Jacket sighed. “‘Not enough to tempt me a second time.’
She didn’t want it. The guy left it next to the front door, which is when I took a snap of it. And it’s a good thing I did because it was gone an hour later.”
Wel , the answer to how much it would be worth, Anastasia knew, was more than a mil ion dol ars—that is, if it were a real, undiscovered Lely. The question now was, what the hel was it, and more important, what were Cam and the associate up to?
“So now Peter-slash-Rusty sits over in Aldo’s there across the street every afternoon.” He jerked his thumb toward Washington Road.
Anastasia peered down into the lighted streetscape.
Aldo’s coffee shop was directly across from the building.
“How do you know?”
“Wel , first the associate headed there, so, just to find out, I went down to look. And there they were. That’s how I figured out he was working with the guy. Then I started to check. He—Rusty, Peter, whatever his name is—is there every day. Just like clockwork. Jesus, I’d swear to God they were having an affair, but I don’t know how since I’m here al day and she’s at work.”
“Poor Jacket. Infidelity is such a trial.”
Jacket didn’t reply, and the look in his eyes, stil locked on the portrait, suggested he hadn’t heard.
“‘Not enough to tempt me a second time,’” he said. “That goddamn wel means there was a first.”
36
“Wow, you’re in early.”
Jeanne flipped on the overhead light. Her boss did not usual y make it to the museum before nine or nine thirty, but ever since she’d switched the Van Dyck book to a Lely book, it was like she’d been working off some sort of cross-century caffeinated rocket fuel, appearing in the office before the sun rose, shooting off emails in the middle of the night and general y being even more of a pain in the ass than usual. Of course, it didn’t help that the gala was tomorrow and the board meeting to decide the new director the day after that. Jeanne prayed Cam would be chosen.

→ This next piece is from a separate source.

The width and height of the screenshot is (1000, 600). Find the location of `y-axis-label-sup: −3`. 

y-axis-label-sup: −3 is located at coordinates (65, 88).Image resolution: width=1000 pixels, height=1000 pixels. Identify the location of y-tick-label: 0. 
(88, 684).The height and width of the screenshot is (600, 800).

That way Jeanne could ramp down to only helping run one of the biggest art museums between New York and Chicago instead of helping run the museum and serving as gopher on al this Lely crap.
Jeanne said, “Are we supposed to be reviewing the interpretive stuff ?” One of Cam’s jobs for the exhibition was ensuring every piece of art was properly notated and, whenever possible, put into context.
“Done.”
“And the insurance riders?”
“Done.”
“And the docent guide?”
“Reviewed and approved.”
“What about your Van Dyck? No promotion, you know, without that little two-point-one-mil ion-dol ar line item on your résumé.”

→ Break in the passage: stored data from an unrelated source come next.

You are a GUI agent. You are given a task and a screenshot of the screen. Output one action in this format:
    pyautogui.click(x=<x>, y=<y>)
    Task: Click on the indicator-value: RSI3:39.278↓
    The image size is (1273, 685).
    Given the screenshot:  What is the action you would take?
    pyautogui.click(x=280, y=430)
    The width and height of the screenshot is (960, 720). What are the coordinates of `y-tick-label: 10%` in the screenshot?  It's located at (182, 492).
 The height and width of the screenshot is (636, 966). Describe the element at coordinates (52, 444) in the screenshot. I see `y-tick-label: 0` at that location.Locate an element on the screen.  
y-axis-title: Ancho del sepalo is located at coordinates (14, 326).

“It’s not my Van Dyck. And it’s in transit as we speak.”
Cam had been a powerhouse of efficiency for the last three weeks, clearing away mountains of museum work like a battalion of army tanks in order to preserve as much time as possible for her writing.
“So,” Cam said without looking up from the monitor. “Is this al we can find on him?”
Jeanne sighed. By “him,” of course, Cam meant “Lely.” It had been the only “him” in her life for the past few weeks. It was a wonder Jacket hadn’t given up on Cam and gone back to London. She dropped her bag on the floor and hung up her coat.